The 26 and 31.5" units are the most common-I have a 28" unit from some kind of van thing that had a CD17 diesel in it, and the 33.5 is from the VG33ER powered Frontier pickup truck. (Yes, they still got 71 series transmissions, for some retarded reason they only got the FS5R30A in the 4WD models for 1996.) It's those long-long units that have the 24mm wide gearsets for 1-4, and there's enough room to throw out a few spacers and run double-row ball bearings on the main and countershaft midplate bearing locations, and you can run a double-row for the front countershaft bearing. The input shaft bearing is stuck being a single-row, though, nothing I could work out on uprating that one-but the needle bearing in the pocket of the input shaft could be beefed up with some input shaft gearsets.
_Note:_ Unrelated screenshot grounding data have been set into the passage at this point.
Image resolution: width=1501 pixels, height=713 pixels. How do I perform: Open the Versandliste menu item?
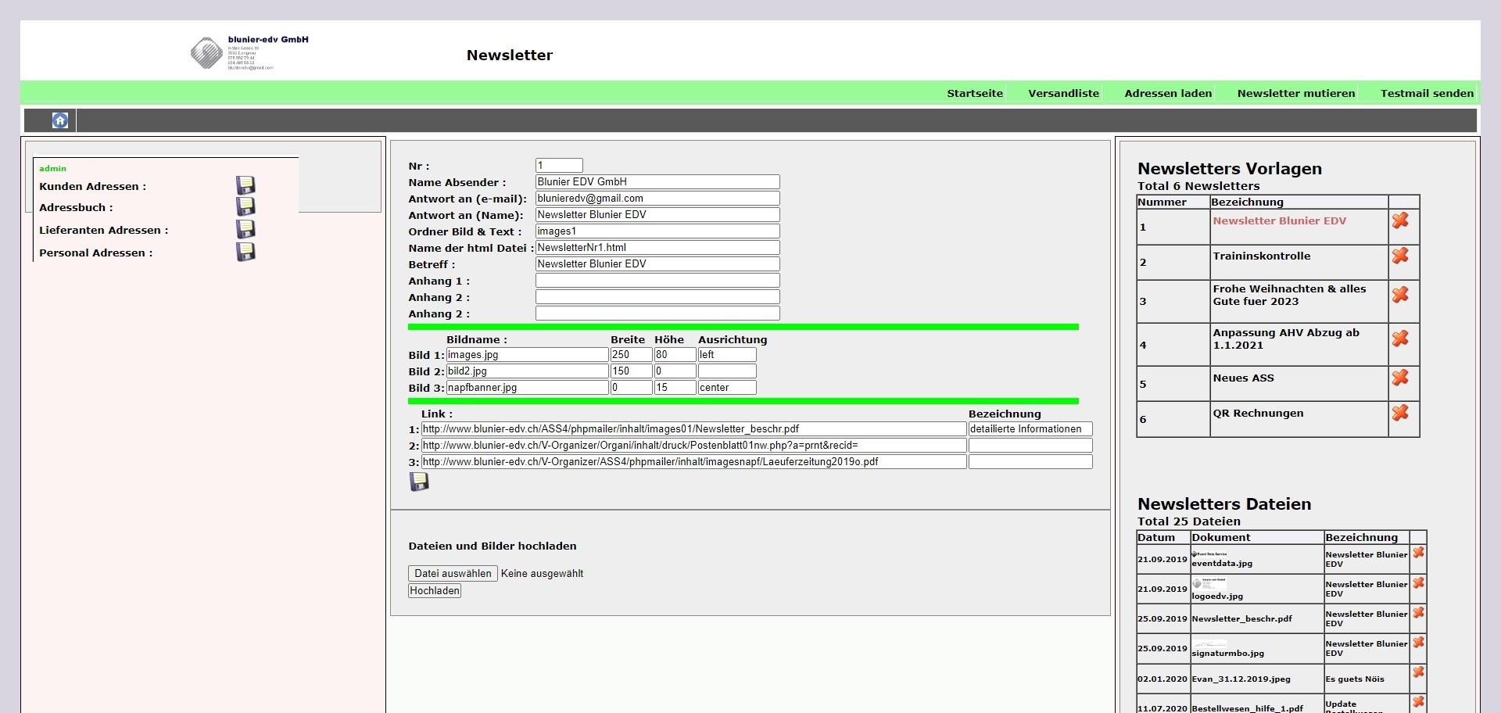(x=1063, y=93)
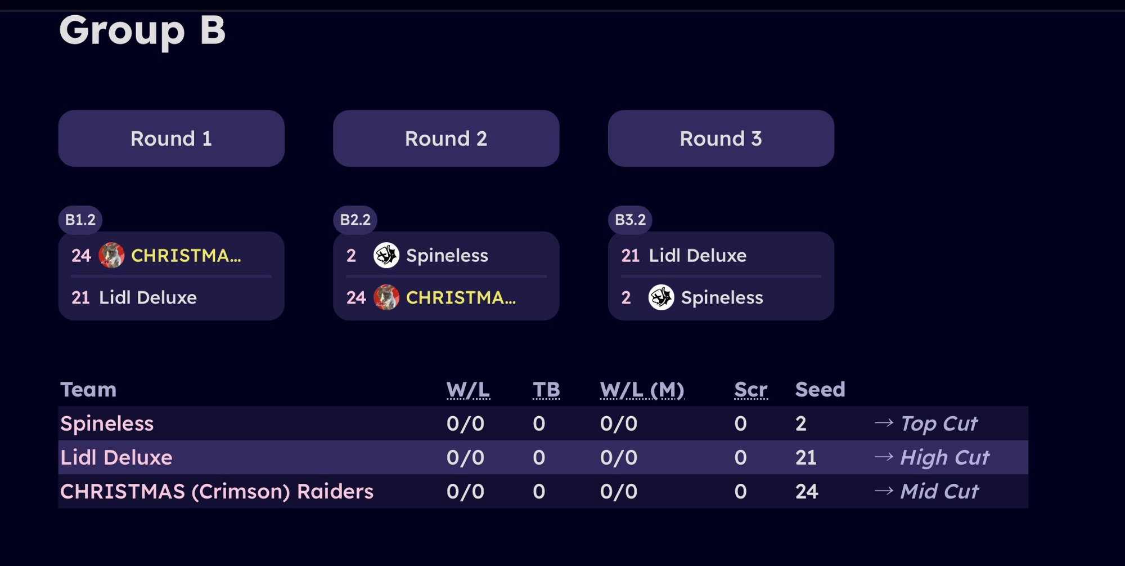Open CHRISTMAS (Crimson) Raiders standings row
This screenshot has width=1125, height=566.
(x=217, y=492)
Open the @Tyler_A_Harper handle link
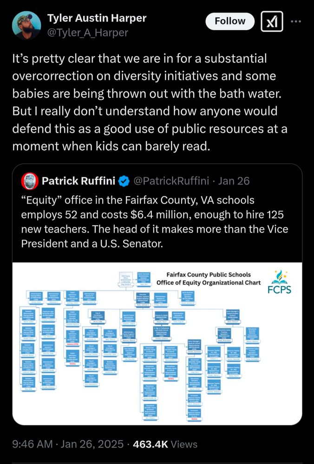The height and width of the screenshot is (464, 314). pyautogui.click(x=88, y=32)
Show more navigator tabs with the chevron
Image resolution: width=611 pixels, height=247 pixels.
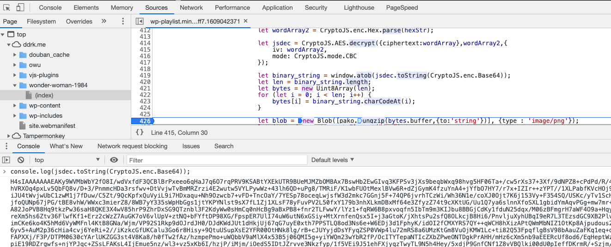tap(104, 21)
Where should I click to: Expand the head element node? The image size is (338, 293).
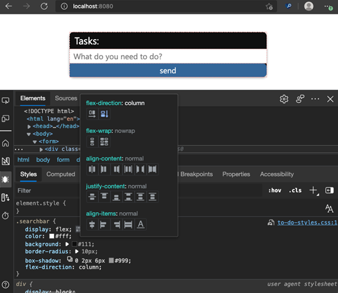[x=29, y=127]
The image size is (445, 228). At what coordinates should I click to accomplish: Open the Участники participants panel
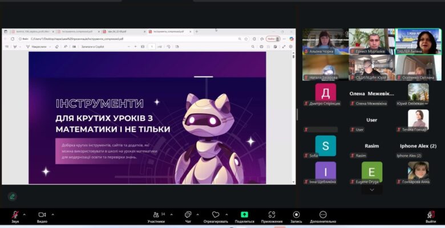point(156,215)
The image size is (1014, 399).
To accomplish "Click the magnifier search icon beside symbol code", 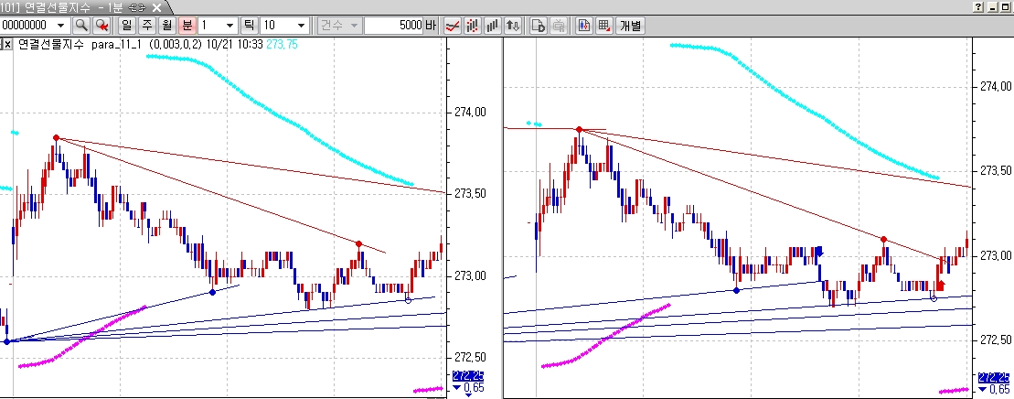I will click(81, 26).
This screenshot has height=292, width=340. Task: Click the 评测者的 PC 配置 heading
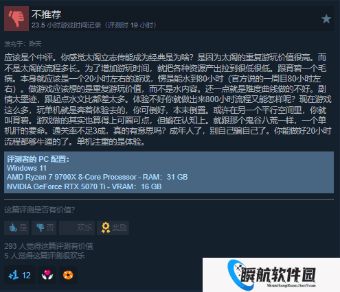point(38,159)
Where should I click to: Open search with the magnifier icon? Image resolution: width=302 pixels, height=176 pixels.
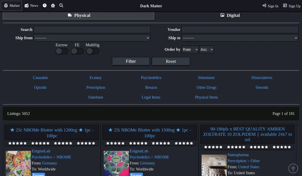coord(61,5)
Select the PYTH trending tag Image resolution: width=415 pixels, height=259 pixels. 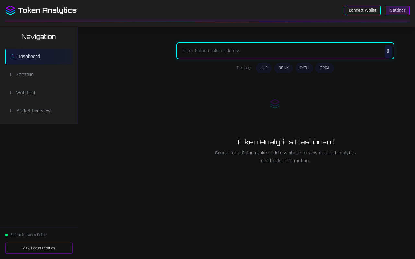(x=304, y=68)
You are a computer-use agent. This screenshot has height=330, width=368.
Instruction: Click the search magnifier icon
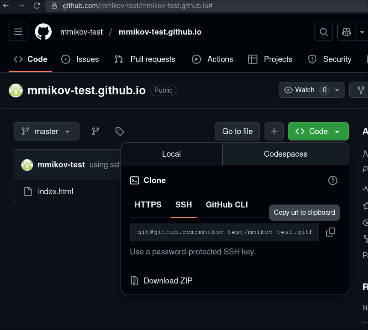coord(324,32)
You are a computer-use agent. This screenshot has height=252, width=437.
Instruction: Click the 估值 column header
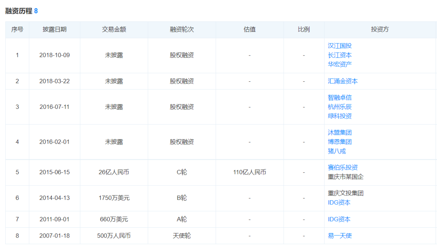pyautogui.click(x=250, y=30)
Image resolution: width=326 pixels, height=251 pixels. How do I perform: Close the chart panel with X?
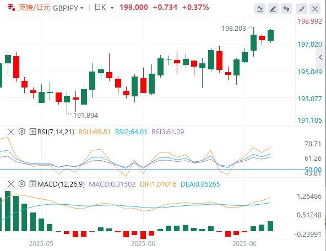coord(315,9)
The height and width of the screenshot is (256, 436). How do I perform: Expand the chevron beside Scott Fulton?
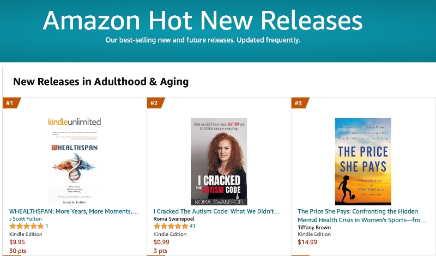[11, 220]
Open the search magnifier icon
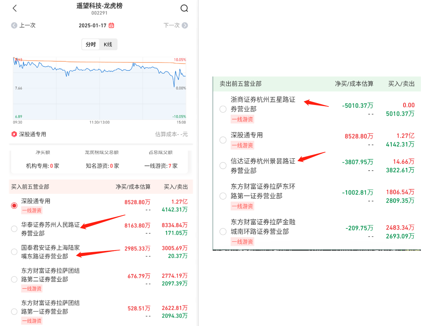The image size is (422, 326). (184, 8)
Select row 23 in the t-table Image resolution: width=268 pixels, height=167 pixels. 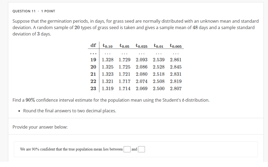(x=93, y=88)
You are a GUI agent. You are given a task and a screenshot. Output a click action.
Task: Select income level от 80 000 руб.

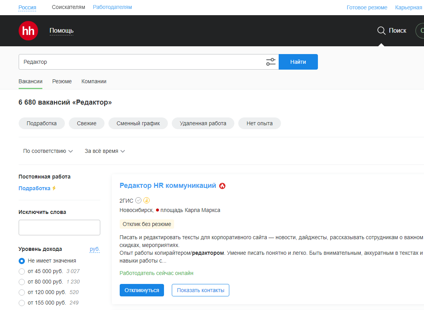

I wouldn't bore it for the bigger caged rollers unless it's one of the higher reduction ratios.

 

As far as what cars...I've never actually seen a surviving dogleg out here-Every 510 (never had one older than 72) I've worked on has had a 71B fitted by the time it got here, or has had an 3N71, or no trans at all. Actually having running-driving datto cars on the road is a rare thing this far east. There are plenty of 720's though.

 

As for shift feel, Nothing beats a well maintained T-5. The 71C comes close, but it's not as good. They're only good for 290ft-lbs input torque, though, before they really start to need upgraded internals. The 71C can usually handle about the same torque input, and the 71D/E will take 320ft-lbs without much complaint.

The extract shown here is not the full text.